The TUC says companies that underpaid minimum wage staff are "cheating low-paid workers" and called on the government to allocate greater resources to catch more "minimum wage crooks".

It is shocking that so many employers – including some who pay their star players millions of pounds a year – are cheating low-paid workers out of the minimum wage.

The penalties won by HMRC – which the government has rightly decided should be even bigger – should be a clear deterrent to any bad boss thinking about short changing their staff. We also need to see more of these immoral companies named and shamed.

HMRC staff deserve credit for winning back millions of pounds for cheated employees but they need greater resources to catch the many minimum wage crooks still out there.”
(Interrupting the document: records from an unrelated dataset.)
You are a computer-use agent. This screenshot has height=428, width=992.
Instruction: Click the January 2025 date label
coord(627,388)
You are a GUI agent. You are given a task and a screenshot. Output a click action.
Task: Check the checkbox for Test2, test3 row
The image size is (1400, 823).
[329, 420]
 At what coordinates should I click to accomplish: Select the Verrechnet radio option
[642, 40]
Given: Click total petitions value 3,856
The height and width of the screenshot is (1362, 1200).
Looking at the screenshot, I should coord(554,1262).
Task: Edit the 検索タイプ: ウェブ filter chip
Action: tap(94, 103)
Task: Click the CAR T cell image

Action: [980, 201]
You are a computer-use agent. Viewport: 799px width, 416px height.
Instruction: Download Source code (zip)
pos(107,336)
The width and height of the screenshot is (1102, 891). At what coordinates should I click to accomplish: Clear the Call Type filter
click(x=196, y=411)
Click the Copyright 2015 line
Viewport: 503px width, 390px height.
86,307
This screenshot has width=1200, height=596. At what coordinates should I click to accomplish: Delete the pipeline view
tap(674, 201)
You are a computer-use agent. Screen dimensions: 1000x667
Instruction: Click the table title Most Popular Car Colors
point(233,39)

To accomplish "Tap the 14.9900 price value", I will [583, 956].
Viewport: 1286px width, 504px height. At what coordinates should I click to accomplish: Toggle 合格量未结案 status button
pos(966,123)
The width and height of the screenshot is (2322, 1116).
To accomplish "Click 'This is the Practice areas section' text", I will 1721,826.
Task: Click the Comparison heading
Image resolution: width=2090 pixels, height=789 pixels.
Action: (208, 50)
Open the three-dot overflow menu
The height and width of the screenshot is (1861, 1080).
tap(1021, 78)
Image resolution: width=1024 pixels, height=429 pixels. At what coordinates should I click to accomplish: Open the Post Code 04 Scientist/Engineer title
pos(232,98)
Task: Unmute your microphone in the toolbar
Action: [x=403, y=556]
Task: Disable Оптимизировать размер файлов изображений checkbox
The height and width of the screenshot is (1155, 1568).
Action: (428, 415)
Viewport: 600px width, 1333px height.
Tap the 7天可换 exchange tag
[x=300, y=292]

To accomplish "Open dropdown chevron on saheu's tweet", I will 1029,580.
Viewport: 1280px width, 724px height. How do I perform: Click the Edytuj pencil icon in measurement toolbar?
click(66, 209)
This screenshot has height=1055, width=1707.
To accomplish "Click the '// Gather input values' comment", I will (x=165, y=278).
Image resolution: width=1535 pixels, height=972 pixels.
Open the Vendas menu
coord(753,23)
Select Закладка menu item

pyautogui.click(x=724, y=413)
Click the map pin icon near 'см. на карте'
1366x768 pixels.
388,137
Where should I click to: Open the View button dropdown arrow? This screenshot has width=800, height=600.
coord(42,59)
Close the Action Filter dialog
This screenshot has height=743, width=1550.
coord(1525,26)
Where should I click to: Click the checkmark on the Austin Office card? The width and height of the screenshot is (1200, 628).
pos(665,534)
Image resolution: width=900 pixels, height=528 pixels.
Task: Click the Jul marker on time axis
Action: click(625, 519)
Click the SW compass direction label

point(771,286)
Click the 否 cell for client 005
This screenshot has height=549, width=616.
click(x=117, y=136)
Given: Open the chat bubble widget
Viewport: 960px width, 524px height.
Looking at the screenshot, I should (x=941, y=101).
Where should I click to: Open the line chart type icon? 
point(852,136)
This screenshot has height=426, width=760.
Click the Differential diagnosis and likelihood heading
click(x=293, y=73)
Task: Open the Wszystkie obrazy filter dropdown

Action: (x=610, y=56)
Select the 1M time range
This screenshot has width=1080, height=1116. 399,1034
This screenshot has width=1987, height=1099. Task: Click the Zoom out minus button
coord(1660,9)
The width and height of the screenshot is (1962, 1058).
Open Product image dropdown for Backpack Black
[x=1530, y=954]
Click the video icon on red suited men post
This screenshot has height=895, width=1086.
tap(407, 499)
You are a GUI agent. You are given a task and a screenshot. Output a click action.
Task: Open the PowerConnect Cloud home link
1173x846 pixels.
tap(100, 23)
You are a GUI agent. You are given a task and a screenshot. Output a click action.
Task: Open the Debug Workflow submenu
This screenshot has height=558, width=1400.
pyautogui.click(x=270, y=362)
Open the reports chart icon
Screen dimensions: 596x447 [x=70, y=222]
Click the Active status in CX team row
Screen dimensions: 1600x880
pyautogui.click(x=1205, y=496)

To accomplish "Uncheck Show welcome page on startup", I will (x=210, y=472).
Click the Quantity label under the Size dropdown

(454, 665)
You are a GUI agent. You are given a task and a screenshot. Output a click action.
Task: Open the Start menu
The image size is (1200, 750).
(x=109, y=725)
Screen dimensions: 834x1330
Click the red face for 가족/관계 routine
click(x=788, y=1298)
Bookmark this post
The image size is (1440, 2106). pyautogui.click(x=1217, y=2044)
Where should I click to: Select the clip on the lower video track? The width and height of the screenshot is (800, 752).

– TUC General Secretary Frances O'Grady

Failing to pay minimum wage is 'immoral and illegal'

Failing to pay staff the national minimum wage "is immoral and illegal" and employers caught deserve to "have their reputation ruined", the Trade Union Congress general secretary said.

It's great that minimum wage crooks are finally getting named and shamed.

Under-paying your lowest paid staff is immoral and illegal. Employers caught in the act deserve to be fined and have their reputation ruined.

This should send a clear message that dodging the minimum wage does not pay. All minimum wage cheats should be named and shamed, and HMRC need greater resources to catch even more crooks.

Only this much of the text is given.